A companheira de Ricardo Malheiro corrobora: "Se foram ver o jogo, acompanharam com bebidas, faz parte. E é normal que, como de madrugada não há muitos carros, fossem a abrir. É uma tragédia que eles tenham morrido assim", diz Ana Briso.
"POLÍCIA VEIO CÁ A CASA, MAS NÃO QUIS ACREDITAR"
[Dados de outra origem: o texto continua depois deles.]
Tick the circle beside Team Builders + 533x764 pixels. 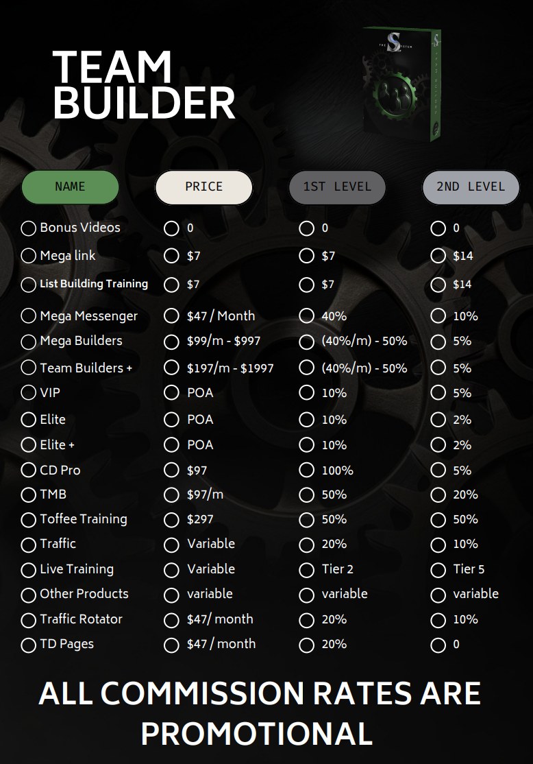coord(29,368)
Passava pouco das 05h00 quando Ana Paula Briso recebeu a notícia da morte do companheiro, Ricardo Malheiro. "Três agentes vieram cá a casa. Não quis acreditar, pensei que se tivessem enganado, só queria que estivessem enganados", contou a mulher, de 46 anos, emocionada. Tinha falado com Ricardo ao telemóvel, pela última vez, às 20h00. "Disse-me que vinha para casa depois do jogo de futebol, para não me preocupar, que estava tudo bem", contou Ana Paula Briso. "Quando a polícia me contou sobre o despiste, confesso que pensei logo que tinham bebido e por isso se tinham despistado. Como tinham estado a ver o jogo, às vezes metem-se nos copos", disse a companheira da vítima. O casal não tem filhos.
"O ANDRÉ ERA MUITO BOM MIÚDO"
Pai e amigos de André Duarte Santos estiveram ontem na Portilavauto, Lda, em Sacavém, Loures, para onde foi rebocado o que restava do Smart Cabrio Fortwo após o acidente. "O embate no poste deve ter sido tão violento que o carro estava todo metido para dentro, amolgado", contou ao CM um amigo da vítima. Vários jovens, de lágrimas nos olhos, acorreram ontem à casa do jovem, que morava no Lumiar com os pais, para apoiar a família. A consternação era visível: "Não queremos acreditar, o André era muito bom miúdo", lamentou um amigo.